Pero en el Banco se daba trato especial con respeto y cariño a viejos funcionarios devotos de Baco, desde los días en que don Vicente Vita, el gran economista, se inspiraba con whisky para dictar medidas que cambiaron, agilizaron y mejoraron la economía del país, propiciando aquella política de “sembrar córdobas para cosechar dólares”, otorgando préstamos con la garantía de la cosecha a quienes no tenían fincas.
Pepe, un viejo y eficiente empleado, originario de Chinandega, era uno de esos aficionados que de vez en cuando empezaba parrandas que duraban meses. Pero no dejaba de asistir a su trabajo, y durante éste bajaba la aceleración de sus motores alimentándolos sólo lo necesario para que no se apagaran, como esos aviones a chorro cuando aterrizan y esperan para partir a que bajen sus pasajeros e ingresen otros.
El caso llegó a la Gerencia General, donde se dieron órdenes para advertir a Pepe por última vez, si volvía a las andadas.
Para colmo, el oficial encargado, amigo por cierto suyo, lo encontró “a media asta”.—Ve—le dijo—, tengo órdenes estrictas contra vos. Si en otra ocasión cogés otra parranda como en la que andás, serás despedido aunque lo sienta muchísimo. ¿Quedás entendido?
Pasaron seis meses, ora vez apreció el oficial superior, y de nuevo encontró a su amigo con olor a licor.

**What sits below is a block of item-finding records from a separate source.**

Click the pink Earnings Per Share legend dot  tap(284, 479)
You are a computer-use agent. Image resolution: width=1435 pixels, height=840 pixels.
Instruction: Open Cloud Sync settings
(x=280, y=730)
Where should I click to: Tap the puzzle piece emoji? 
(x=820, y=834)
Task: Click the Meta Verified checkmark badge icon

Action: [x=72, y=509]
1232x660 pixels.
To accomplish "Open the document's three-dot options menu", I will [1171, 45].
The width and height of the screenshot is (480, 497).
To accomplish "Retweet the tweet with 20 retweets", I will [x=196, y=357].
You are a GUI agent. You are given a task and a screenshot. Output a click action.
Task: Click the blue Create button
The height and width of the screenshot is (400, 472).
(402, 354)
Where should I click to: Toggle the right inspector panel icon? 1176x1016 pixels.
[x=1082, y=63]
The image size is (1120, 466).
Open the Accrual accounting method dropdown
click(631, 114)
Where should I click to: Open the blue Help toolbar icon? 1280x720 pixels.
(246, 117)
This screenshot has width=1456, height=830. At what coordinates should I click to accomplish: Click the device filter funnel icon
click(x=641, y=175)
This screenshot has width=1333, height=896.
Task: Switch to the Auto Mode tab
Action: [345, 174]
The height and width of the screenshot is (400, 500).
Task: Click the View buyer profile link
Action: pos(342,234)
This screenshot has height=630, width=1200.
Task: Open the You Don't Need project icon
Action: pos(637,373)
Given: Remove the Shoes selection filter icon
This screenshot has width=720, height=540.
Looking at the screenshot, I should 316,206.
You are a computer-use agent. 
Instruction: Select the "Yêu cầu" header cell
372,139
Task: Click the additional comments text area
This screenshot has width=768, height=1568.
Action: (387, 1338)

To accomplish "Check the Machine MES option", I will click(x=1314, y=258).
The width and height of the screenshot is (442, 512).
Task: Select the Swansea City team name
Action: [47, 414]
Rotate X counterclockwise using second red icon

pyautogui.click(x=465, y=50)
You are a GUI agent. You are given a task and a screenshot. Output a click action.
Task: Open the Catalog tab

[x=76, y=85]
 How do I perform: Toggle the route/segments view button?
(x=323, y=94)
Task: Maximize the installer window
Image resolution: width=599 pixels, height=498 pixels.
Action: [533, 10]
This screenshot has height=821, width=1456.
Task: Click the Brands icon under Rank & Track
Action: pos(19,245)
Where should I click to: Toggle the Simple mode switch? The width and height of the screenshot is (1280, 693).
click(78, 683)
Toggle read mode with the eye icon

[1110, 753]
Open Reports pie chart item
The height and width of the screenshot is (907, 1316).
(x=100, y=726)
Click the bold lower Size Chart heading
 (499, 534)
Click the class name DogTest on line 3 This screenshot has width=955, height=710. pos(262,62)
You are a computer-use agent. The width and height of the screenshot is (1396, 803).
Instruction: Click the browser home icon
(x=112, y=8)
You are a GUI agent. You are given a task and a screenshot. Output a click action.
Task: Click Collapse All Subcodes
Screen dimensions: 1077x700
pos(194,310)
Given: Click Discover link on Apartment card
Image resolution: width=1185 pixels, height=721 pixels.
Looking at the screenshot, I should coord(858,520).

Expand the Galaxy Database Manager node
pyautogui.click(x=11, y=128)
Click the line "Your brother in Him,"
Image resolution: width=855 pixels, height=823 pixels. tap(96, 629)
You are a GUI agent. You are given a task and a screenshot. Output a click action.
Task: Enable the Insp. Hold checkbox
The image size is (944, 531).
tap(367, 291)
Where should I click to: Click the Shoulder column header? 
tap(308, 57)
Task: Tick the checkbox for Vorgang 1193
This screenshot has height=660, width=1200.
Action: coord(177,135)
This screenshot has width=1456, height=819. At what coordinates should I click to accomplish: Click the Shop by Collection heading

—¿Te acordás lo que te dije hace seis meses de que serías despedido si cogías otra parranda?
—Sí, me acuerdo—le contestó Pepe—, pero la verdad es que ésta no es “otra”…. Sino la misma.


EL INSECTICIDA NO SERVIA

Mi amigo Dr. Luis Andara Ubeda vino a Chinandega cuando empezaba la fiebre del algodón. Y probó suerte en su cultivo.
Pero no olvidaba otros quehaceres más placenteros, y por ellos recorría la ciudad más que el campo con su amigo Dr. José Antonio Tigerino, especialmente los sábados cuando sacaba la partida de dinero par insecticida, que entonces la daba en efectivo para que uno lo comprara.
Llegó el final, vino la pérdida y quedó un saldo insoluto.
Luis y Toño consultaron con su amigo Dr. José Jesús Rizo Vásquez, abogado del Banco; y Chu aconsejó que Luis pidiera una prórroga para pagar el próximo año.
—¿Y qué motivos razonables pondré?—le preguntó Luis.
—Bueno —le contestó Chu—, deci que el algodón se lo comió la plaga porque el insecticida no servia.
—¿y creerán eso del insecticida como cierto?—preguntó ingenuamente Luis.
—¡Cómo no! Porque vos y Toño se lo bebían todos los sábados, y no les dio ni dolor de barriga.